*** Input rows

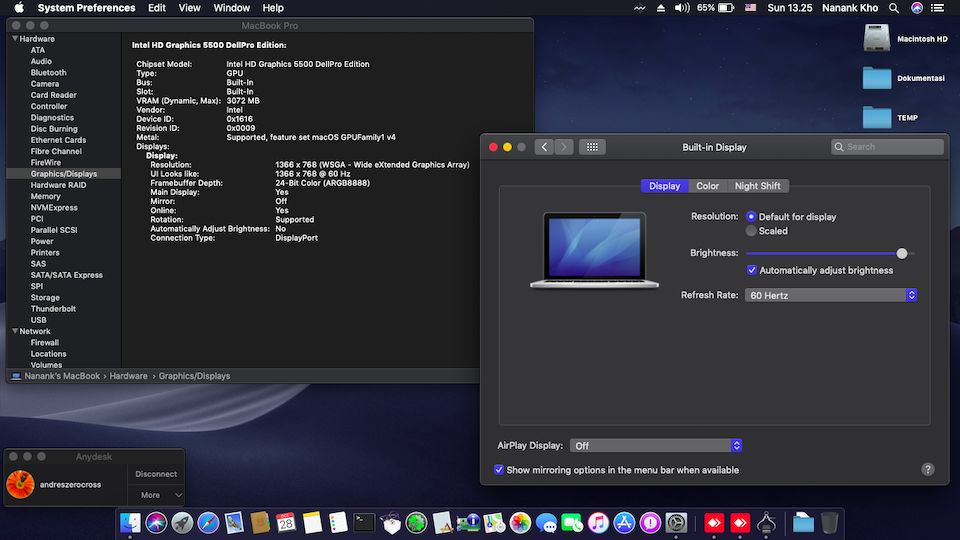This screenshot has width=960, height=540.
Task: Uncheck Automatically adjust brightness
Action: pyautogui.click(x=752, y=270)
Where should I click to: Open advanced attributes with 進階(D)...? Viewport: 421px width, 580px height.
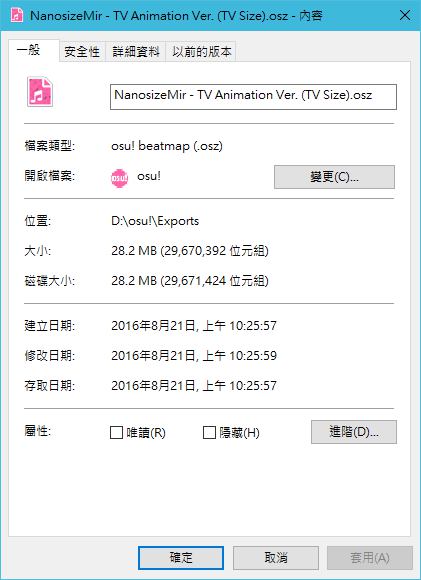tap(354, 432)
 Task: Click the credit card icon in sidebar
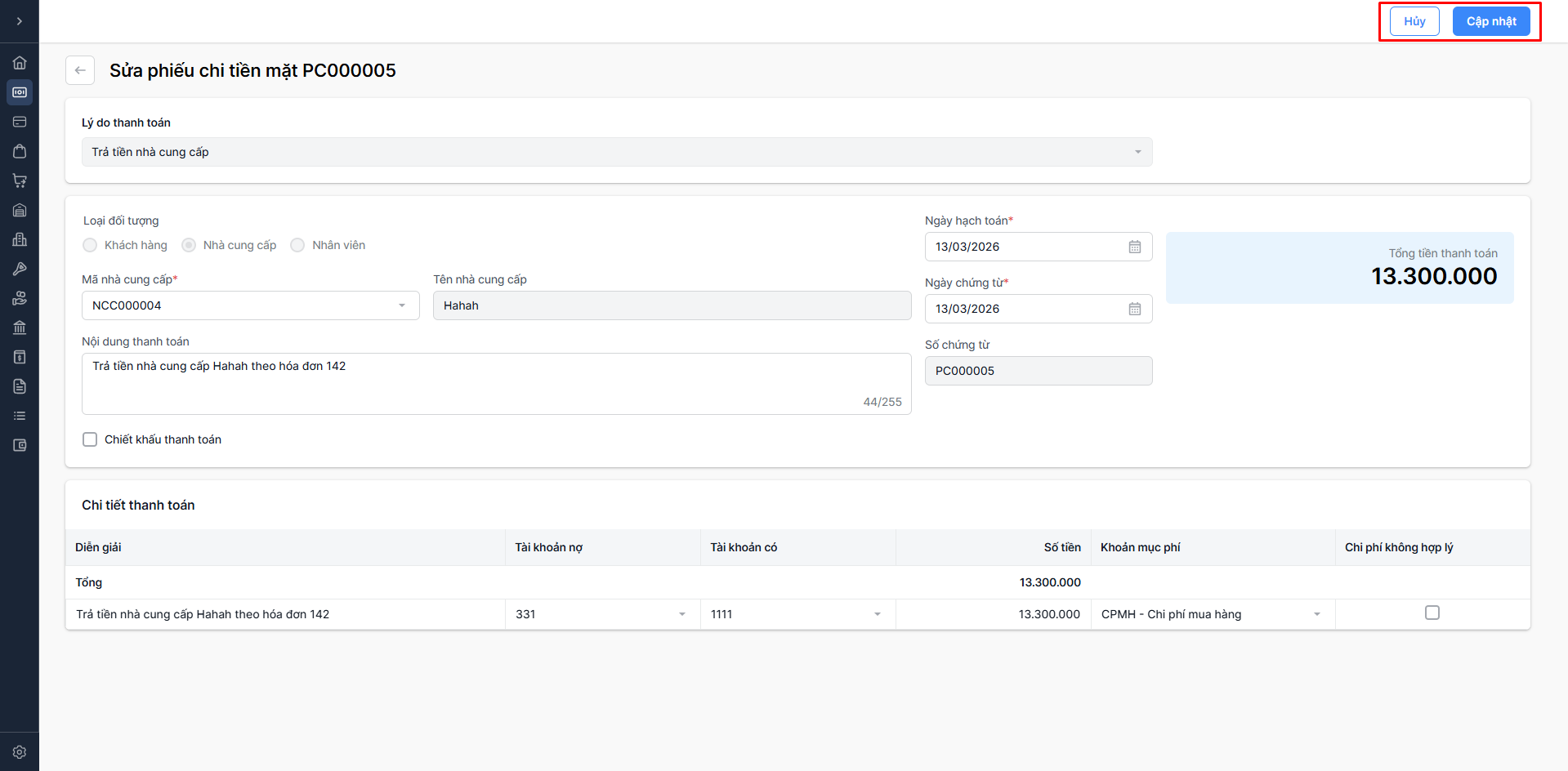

******

Instructions for the task =
Copy every line of the material above word for word, leaving out the pictures.

Reply to the exercise =
This screenshot has width=960, height=540.
Task: Uncheck Automatically adjust brightness
Action: pyautogui.click(x=752, y=270)
Where should I click to: Open advanced attributes with 進階(D)...? Viewport: 421px width, 580px height.
tap(354, 432)
 Task: Click the credit card icon in sidebar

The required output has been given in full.